[Pixel coordinate grounding data]
▶
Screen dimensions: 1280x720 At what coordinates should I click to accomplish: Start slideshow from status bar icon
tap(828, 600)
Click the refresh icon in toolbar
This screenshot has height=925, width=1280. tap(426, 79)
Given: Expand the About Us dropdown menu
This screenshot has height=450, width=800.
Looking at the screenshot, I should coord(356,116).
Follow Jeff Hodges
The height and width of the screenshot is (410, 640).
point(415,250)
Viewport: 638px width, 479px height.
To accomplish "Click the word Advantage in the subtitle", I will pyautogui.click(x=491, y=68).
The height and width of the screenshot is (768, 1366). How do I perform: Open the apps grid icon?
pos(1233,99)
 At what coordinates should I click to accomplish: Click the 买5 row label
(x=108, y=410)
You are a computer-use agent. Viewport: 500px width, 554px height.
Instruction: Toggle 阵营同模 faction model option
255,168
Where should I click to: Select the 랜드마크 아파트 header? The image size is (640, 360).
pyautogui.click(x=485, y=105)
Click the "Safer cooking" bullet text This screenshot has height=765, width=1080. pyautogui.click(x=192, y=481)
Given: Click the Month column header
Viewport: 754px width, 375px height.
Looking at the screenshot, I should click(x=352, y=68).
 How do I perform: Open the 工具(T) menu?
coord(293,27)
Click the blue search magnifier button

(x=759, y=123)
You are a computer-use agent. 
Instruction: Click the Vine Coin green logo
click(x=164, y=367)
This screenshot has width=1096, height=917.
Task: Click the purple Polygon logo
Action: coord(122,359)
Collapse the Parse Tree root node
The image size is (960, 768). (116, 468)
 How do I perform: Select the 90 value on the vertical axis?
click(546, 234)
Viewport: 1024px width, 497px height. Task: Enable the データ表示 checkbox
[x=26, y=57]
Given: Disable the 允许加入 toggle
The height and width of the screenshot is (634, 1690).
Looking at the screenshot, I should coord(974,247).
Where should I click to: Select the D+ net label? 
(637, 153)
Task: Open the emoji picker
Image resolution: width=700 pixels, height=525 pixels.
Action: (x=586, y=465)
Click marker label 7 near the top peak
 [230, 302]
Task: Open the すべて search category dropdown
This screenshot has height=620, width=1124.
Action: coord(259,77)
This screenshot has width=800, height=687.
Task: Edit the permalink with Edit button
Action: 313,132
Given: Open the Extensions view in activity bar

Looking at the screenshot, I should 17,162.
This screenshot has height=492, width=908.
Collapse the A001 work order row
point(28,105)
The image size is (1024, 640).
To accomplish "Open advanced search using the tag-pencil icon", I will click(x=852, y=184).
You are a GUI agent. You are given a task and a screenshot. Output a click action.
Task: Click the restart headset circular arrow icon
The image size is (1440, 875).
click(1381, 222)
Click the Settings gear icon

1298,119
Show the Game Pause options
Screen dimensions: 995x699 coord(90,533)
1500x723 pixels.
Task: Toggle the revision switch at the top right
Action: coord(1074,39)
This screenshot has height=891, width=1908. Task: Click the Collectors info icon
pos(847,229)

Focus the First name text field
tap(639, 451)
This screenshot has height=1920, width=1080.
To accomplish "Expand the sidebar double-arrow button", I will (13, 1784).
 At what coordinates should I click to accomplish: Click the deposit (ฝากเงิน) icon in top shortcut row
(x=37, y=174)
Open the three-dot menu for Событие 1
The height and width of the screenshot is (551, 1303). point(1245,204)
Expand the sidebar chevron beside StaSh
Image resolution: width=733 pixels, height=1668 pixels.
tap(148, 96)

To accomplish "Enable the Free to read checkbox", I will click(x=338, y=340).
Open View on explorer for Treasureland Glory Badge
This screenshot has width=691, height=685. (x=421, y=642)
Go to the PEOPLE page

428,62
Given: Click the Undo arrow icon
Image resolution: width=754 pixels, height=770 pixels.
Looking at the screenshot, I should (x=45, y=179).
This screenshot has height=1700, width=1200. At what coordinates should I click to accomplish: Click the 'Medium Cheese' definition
◀
**Problem details:**
Exactly as written, copy out all the entries above.

**Task output:**
Screen dimensions: 1280x720 At what coordinates should I click to accomplish: Start slideshow from status bar icon
tap(828, 600)
Click the refresh icon in toolbar
This screenshot has height=925, width=1280. tap(426, 79)
Given: Expand the About Us dropdown menu
This screenshot has height=450, width=800.
Looking at the screenshot, I should coord(356,116).
Follow Jeff Hodges
The height and width of the screenshot is (410, 640).
point(415,250)
Viewport: 638px width, 479px height.
To accomplish "Click the word Advantage in the subtitle", I will pyautogui.click(x=491, y=68).
The height and width of the screenshot is (768, 1366). How do I perform: Open the apps grid icon?
pos(1233,99)
 At what coordinates should I click to accomplish: Click the 买5 row label
(x=108, y=410)
You are a computer-use agent. Viewport: 500px width, 554px height.
Instruction: Toggle 阵营同模 faction model option
255,168
Where should I click to: Select the 랜드마크 아파트 header? The image size is (640, 360).
pyautogui.click(x=485, y=105)
Click the "Safer cooking" bullet text This screenshot has height=765, width=1080. pyautogui.click(x=192, y=481)
Given: Click the Month column header
Viewport: 754px width, 375px height.
Looking at the screenshot, I should click(x=352, y=68).
 How do I perform: Open the 工具(T) menu?
coord(293,27)
Click the blue search magnifier button

(x=759, y=123)
You are a computer-use agent. 
Instruction: Click the Vine Coin green logo
click(x=164, y=367)
This screenshot has width=1096, height=917.
Task: Click the purple Polygon logo
Action: coord(122,359)
Collapse the Parse Tree root node
The image size is (960, 768). (116, 468)
 How do I perform: Select the 90 value on the vertical axis?
click(546, 234)
Viewport: 1024px width, 497px height. Task: Enable the データ表示 checkbox
[x=26, y=57]
Given: Disable the 允许加入 toggle
The height and width of the screenshot is (634, 1690).
Looking at the screenshot, I should coord(974,247).
Where should I click to: Select the D+ net label? 
(637, 153)
Task: Open the emoji picker
Image resolution: width=700 pixels, height=525 pixels.
Action: (x=586, y=465)
Click marker label 7 near the top peak
 [230, 302]
Task: Open the すべて search category dropdown
This screenshot has height=620, width=1124.
Action: coord(259,77)
This screenshot has width=800, height=687.
Task: Edit the permalink with Edit button
Action: 313,132
Given: Open the Extensions view in activity bar

Looking at the screenshot, I should 17,162.
This screenshot has height=492, width=908.
Collapse the A001 work order row
point(28,105)
The image size is (1024, 640).
To accomplish "Open advanced search using the tag-pencil icon", I will click(x=852, y=184).
You are a GUI agent. You are given a task and a screenshot. Output a click action.
Task: Click the restart headset circular arrow icon
The image size is (1440, 875).
click(1381, 222)
Click the Settings gear icon

1298,119
Show the Game Pause options
Screen dimensions: 995x699 coord(90,533)
1500x723 pixels.
Task: Toggle the revision switch at the top right
Action: coord(1074,39)
This screenshot has height=891, width=1908. Task: Click the Collectors info icon
pos(847,229)

Focus the First name text field
tap(639, 451)
This screenshot has height=1920, width=1080.
To accomplish "Expand the sidebar double-arrow button", I will (13, 1784).
 At what coordinates should I click to accomplish: Click the deposit (ฝากเงิน) icon in top shortcut row
(x=37, y=174)
Open the three-dot menu for Событие 1
The height and width of the screenshot is (551, 1303). point(1245,204)
Expand the sidebar chevron beside StaSh
Image resolution: width=733 pixels, height=1668 pixels.
tap(148, 96)

To accomplish "Enable the Free to read checkbox", I will click(x=338, y=340).
Open View on explorer for Treasureland Glory Badge
This screenshot has width=691, height=685. (x=421, y=642)
Go to the PEOPLE page

428,62
Given: Click the Undo arrow icon
Image resolution: width=754 pixels, height=770 pixels.
Looking at the screenshot, I should (x=45, y=179).
This screenshot has height=1700, width=1200. At what coordinates should I click to accomplish: Click the 'Medium Cheese' definition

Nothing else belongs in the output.